** Start Material for this task **

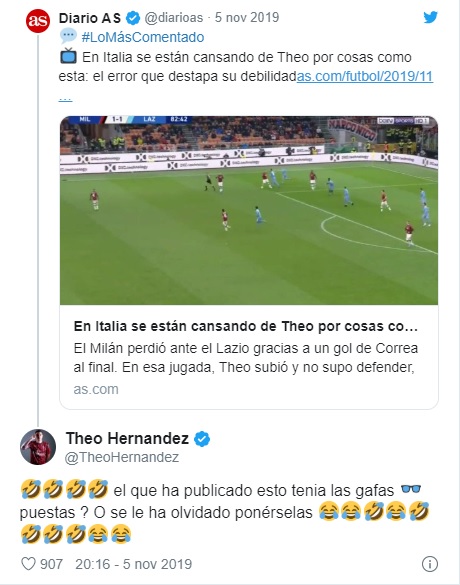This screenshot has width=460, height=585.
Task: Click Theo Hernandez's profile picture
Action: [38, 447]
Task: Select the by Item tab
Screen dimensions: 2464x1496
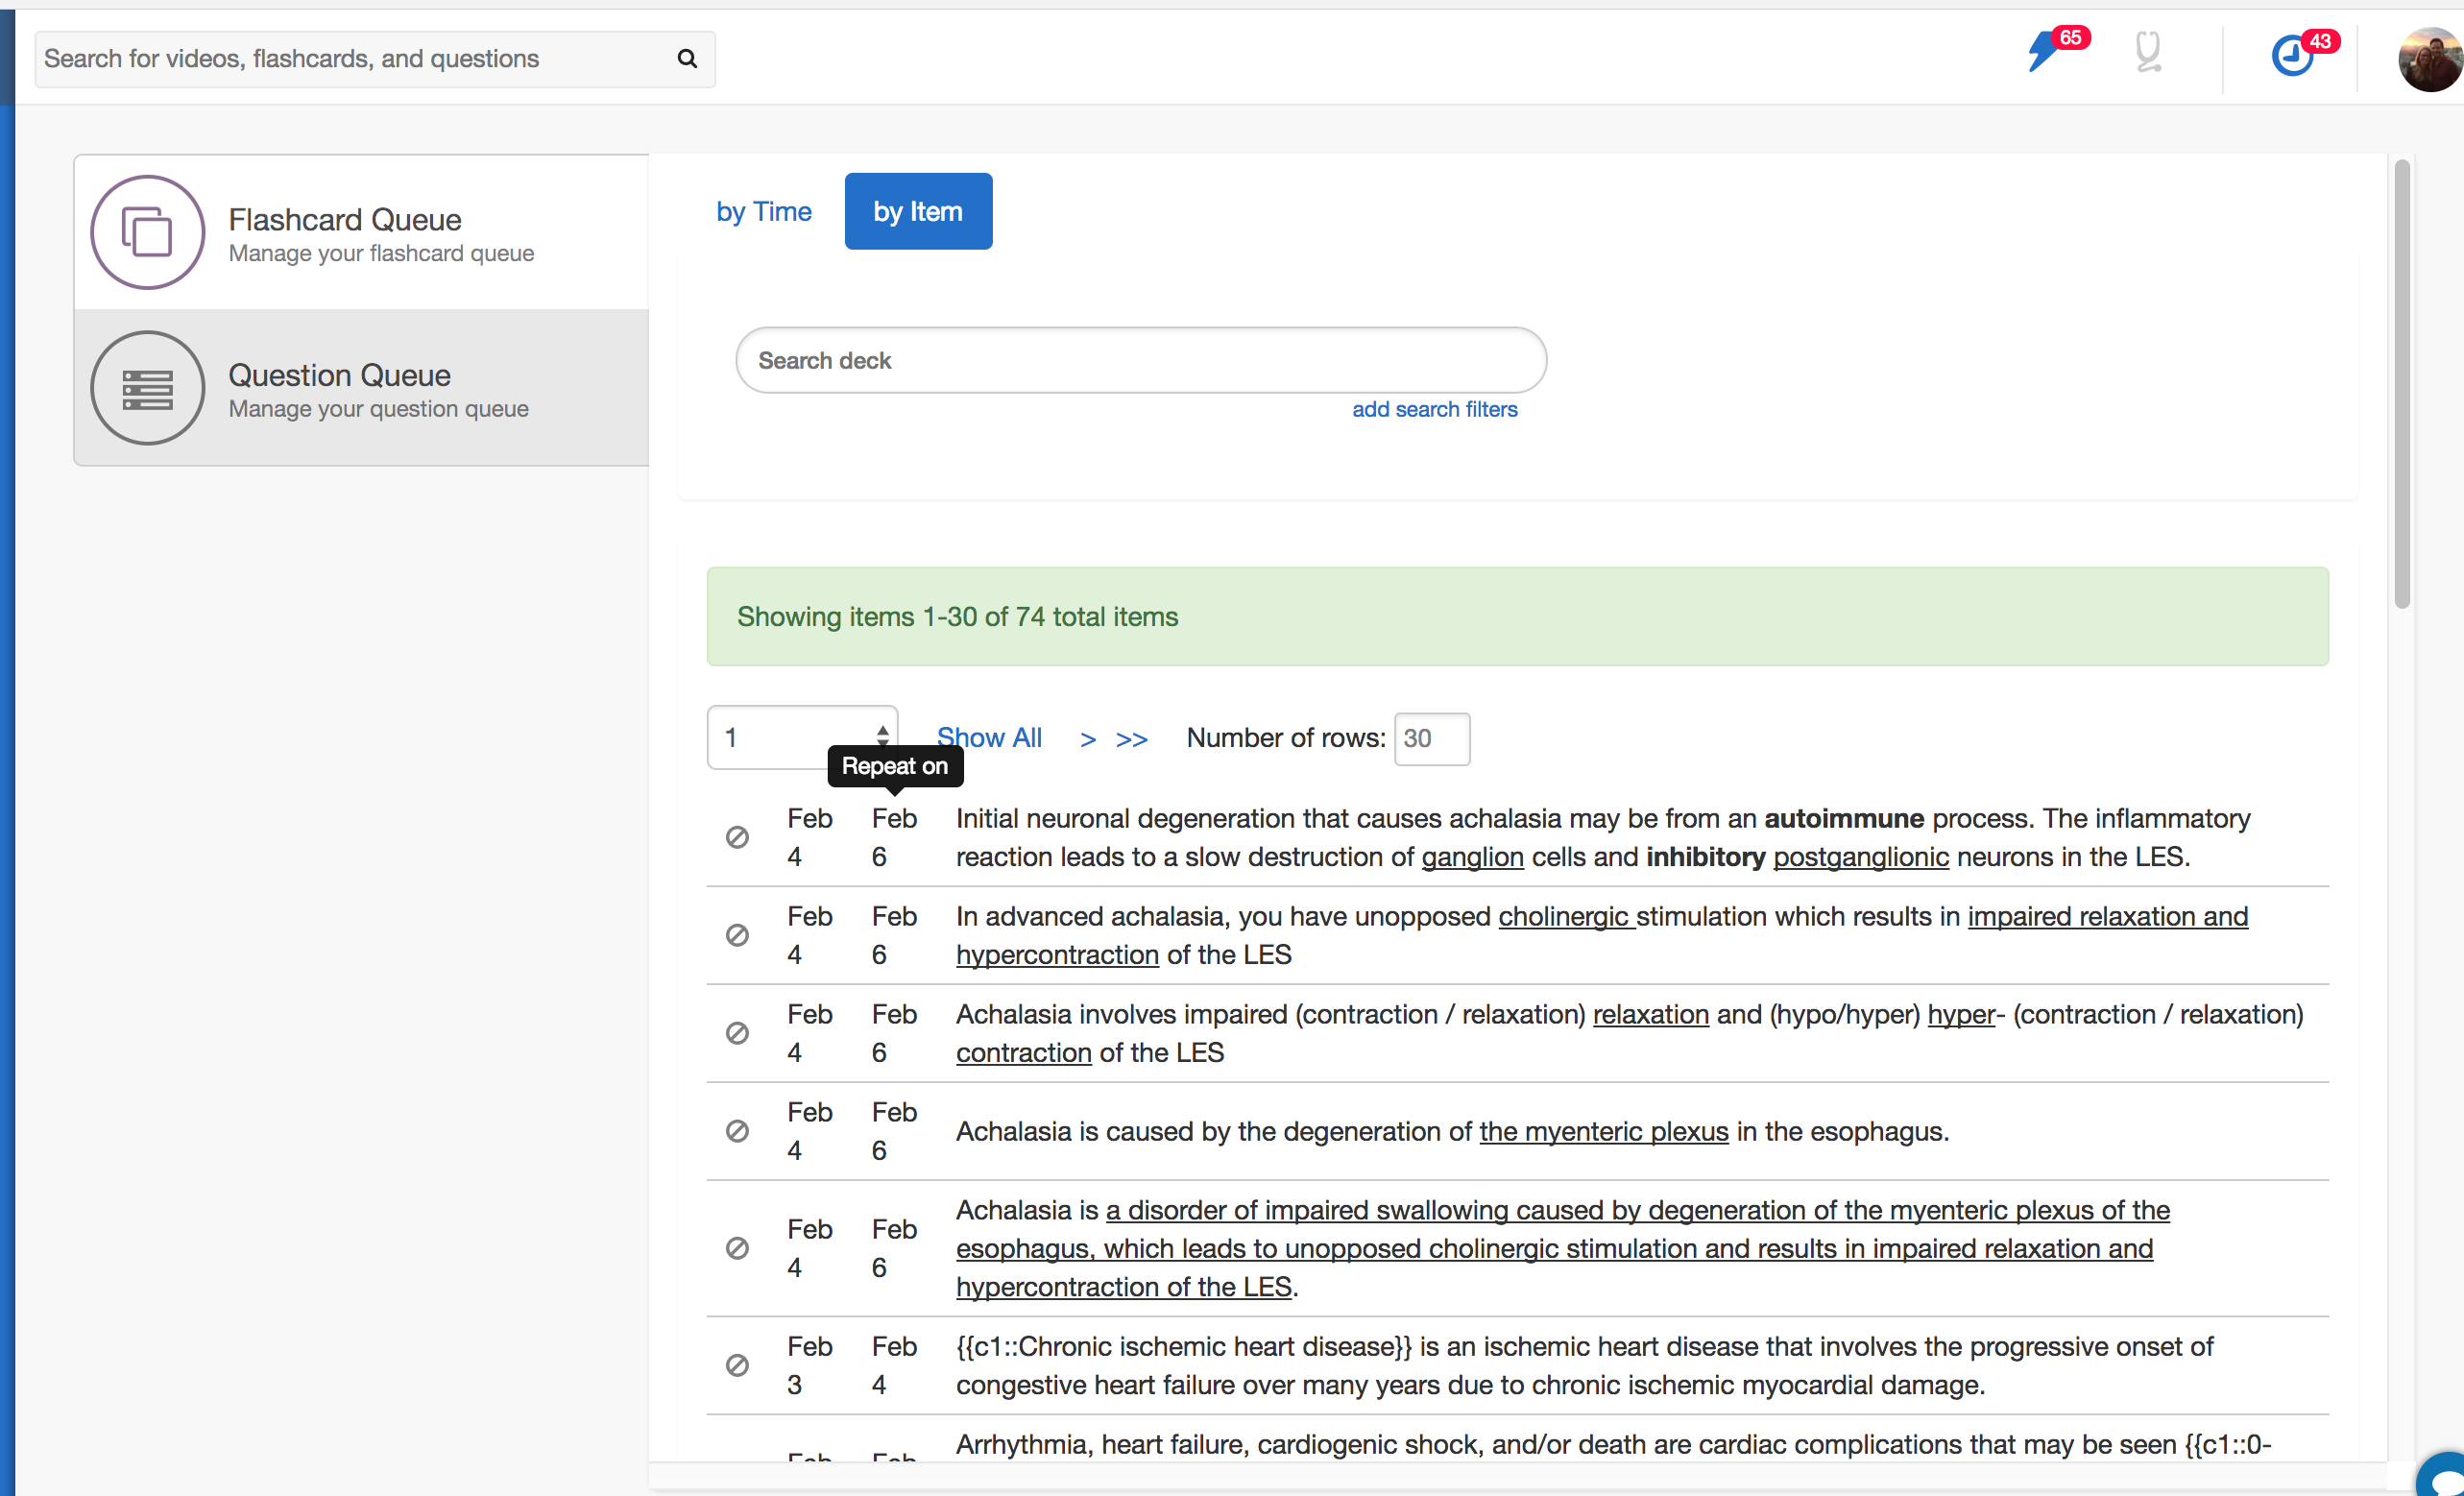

** End Material for this task **

→ **What the task requires**: Turn the lines of the items above into a numbered list, omitting blank lines and the pictures.

→ **Response to this task**:
1. This screenshot has width=460, height=585.
2. Task: Click Theo Hernandez's profile picture
3. Action: [38, 447]
4. Task: Select the by Item tab
5. Screen dimensions: 2464x1496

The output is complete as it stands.